И тут я как раз и прошла мимо них всех, чувствуя себя абсолютной дурой и склочницей. Пришлось делать каменное лицо и вид, что я действительно ничего не слышала. Но всё-таки заметила, как пассажирка , что помоложе, прыснула и отвернулась к окну.
– Ну, чего ты там? Провела воспитательную беседу? – свесилась ко мне со Анна. Билеты нам обеим достались боковые, я внизу, она на верхней полке.
– Провела. Сил уже не было слушать эту дятлову истерику! – вздохнула я и добавила, почему-то чувствуя потребность доказать свою правоту:
¬ Не понимаю, как можно загаживать детям мозги всяким низкопробным бредом, а потом ещё и позволять этот бред транслировать!
– Ага, а высокопробный бред транслировать лучше? – зевнула Анна.
– О чём это ты? – не поняла я. Это моя отповедь высокопробный бред, что ли?
– Да так, к слову прицепилась. Ты не знаешь, станция скоро?
– Не знаю, у проводника спроси.
– Пойду, спрошу, заодно и чаювозьму. Собери свою полку, а?
Анна ушла в начало вагона, я скатала матрац и поискала взглядом, куда его деть. На третью полку – вряд ли доброшу, высоко. Ладно, на вторую к Анне закину.
– Вам помочь? – спросил сосед напротив.
– Не надо, я сама, – отмахнулась я.
Сама справлюсь! Я рывком перекинула скатку наверх. Потянула за язычок в середине полки, та поддалась и сложилась, превратившись в маленькую квадратную столешницу между двумя квадратными сидениями, на одно из которых я и уселась.

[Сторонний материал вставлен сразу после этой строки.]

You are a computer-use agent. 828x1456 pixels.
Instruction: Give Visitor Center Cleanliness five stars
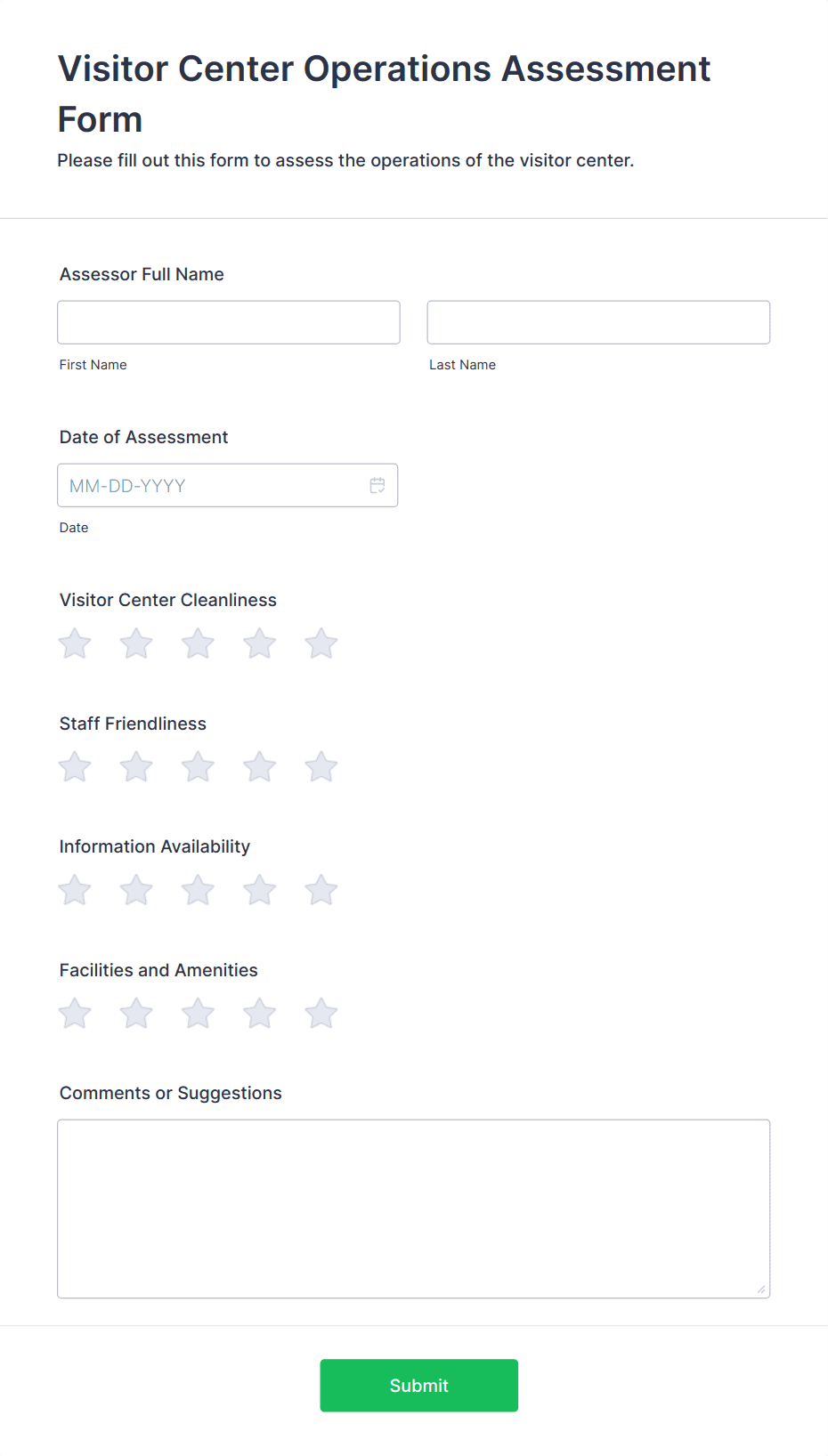click(x=321, y=643)
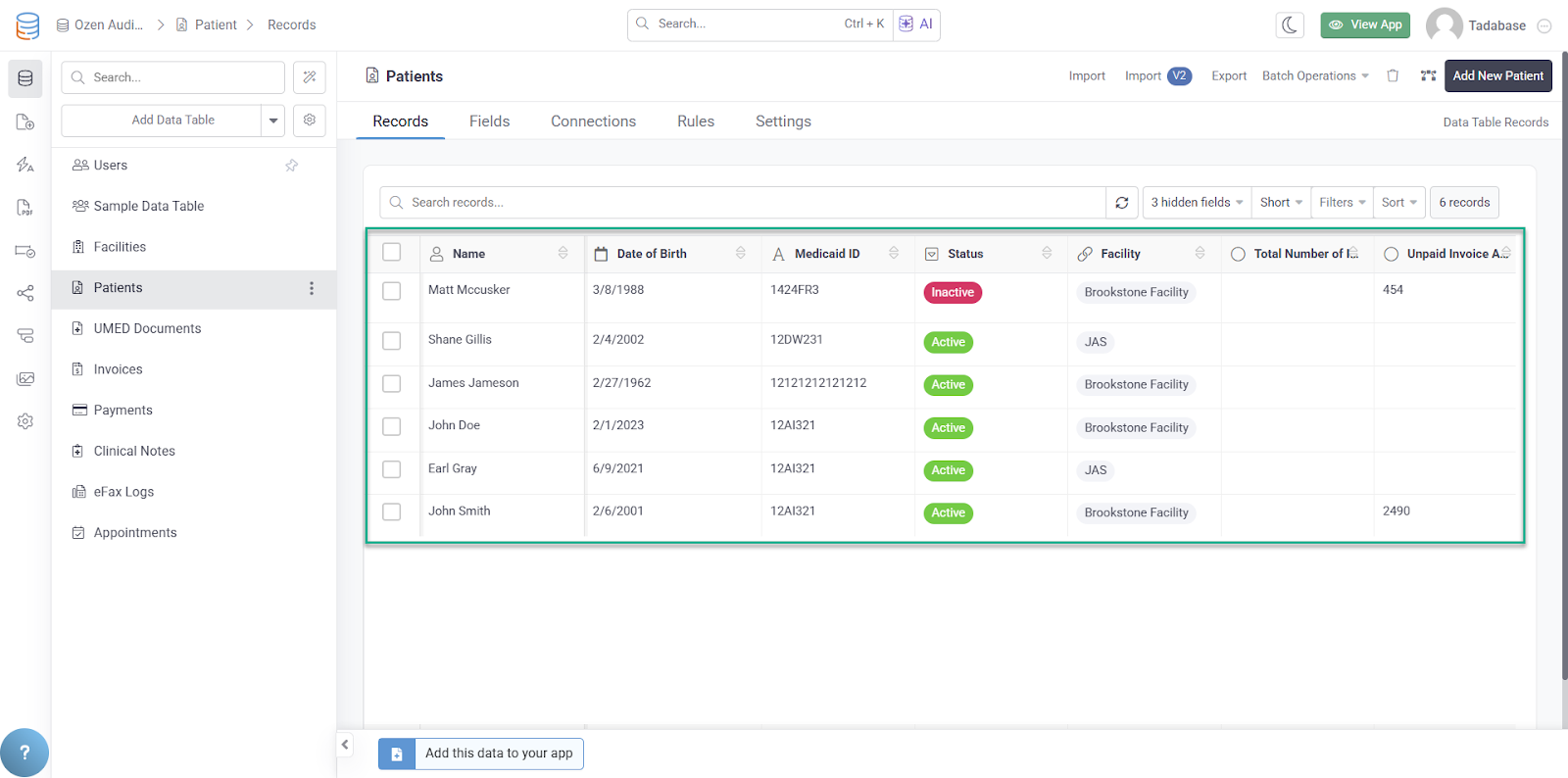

Анна задерживалась. За окном проплывали украинские виды. Впрочем, они ничем не отличались от видов российских, разве что деревьев было поменьше. Таких лесов, что красовались вчера вечером, когда мы отчалили от Курского вокзала, уже не было. Мимо нашего скорого «Москва-Феодосия» с самого утра мелькали станции, сельские домики, окружённые пышной сентябрьской зеленью, городские панельные «хрущёбы», торчавшие памятниками общего соцпрошлого ныне суверенных государств. Виды были почти такими же, что мне доводилось наблюдать во время командировок в Тулу, Владимир, Липецк или Курск.
– Кому гривны? Гривны! Меняю гривны на рубли и доллары!
По вагону шла тётка, потряхивая пачкой купюр. Остановилась рядом:
– Женщина, вам гривны не нужны? Поменяю по хорошему курсу!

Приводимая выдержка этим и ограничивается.